Bonne Saint-Jean tout le monde!

Avant ou après une bonne poutine au dîner et les feux d’artifice en soirée, prenons le temps aujourd’hui pour revenir sur des exploits accomplis par des personnalités québécoises qui ont brillé à l’échelle provinciale, nationale ou internationale depuis le début de l’année!

ÉQUIPE NATIONALE FÉMININE

Commençons par l’équipe qui a ramené l’une des quatre médailles d’or aux Jeux olympiques d’hiver de 2022 à Beijing. Marie-Philip Poulin a de nouveau mené la charge en inscrivant six buts et 11 passes en sept parties, dont une performance de trois points lors du match pour la médaille d’or face aux États-Unis. Notons aussi la superbe tenue d’Ann-Renée Desbiens devant le filet, comme en témoignent sa moyenne de buts alloués de 1,80 et son pourcentage d’arrêts de 0,940 en cinq rencontres.

Quelques mois plus tôt, Mélodie Daoust a mené le Canada vers un 11 e titre au Championnat mondial féminin en obtenant six buts et autant de mentions d’aide en sept parties. En plus d’être sélectionnée à l’équipe d’étoiles du tournoi, Daoust a aussi été nommée Joueuse par excellence de la compétition.

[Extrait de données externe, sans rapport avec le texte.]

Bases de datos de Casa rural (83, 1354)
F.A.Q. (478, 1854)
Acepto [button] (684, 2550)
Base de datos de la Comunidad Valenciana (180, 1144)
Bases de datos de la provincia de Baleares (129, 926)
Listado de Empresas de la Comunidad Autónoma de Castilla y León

Plus récemment, Alexia Aubin et Karel Préfontaine ont contribué à la conquête de la médaille d’or au Championnat mondial féminin des M18. Aubin a terminé à égalité au premier rang des meilleures pointeuses de son équipe avec cinq points, tandis que Préfontaine en a obtenu quatre.

ÉQUIPE NATIONALE MASCULINE

En ce qui concerne l’équipe qui a participé au Championnat mondial masculin présenté en Finlande, elle était menée par Thomas Chabot qui avait été nommé capitaine de la formation. Pierre-Luc Dubois, l’un des capitaines adjoints, a conclu le tournoi parmi les meilleurs pointeurs grâce à ses sept buts et six passes.

À Beijing, lors des Jeux olympiques, Maxim Noreau et David Desharnais ont été des éléments clés de la formation canadienne. Noreau a terminé la compétition avec une récolte d’un but et trois mentions d’aide , alors que Desharnais a obtenu une passe.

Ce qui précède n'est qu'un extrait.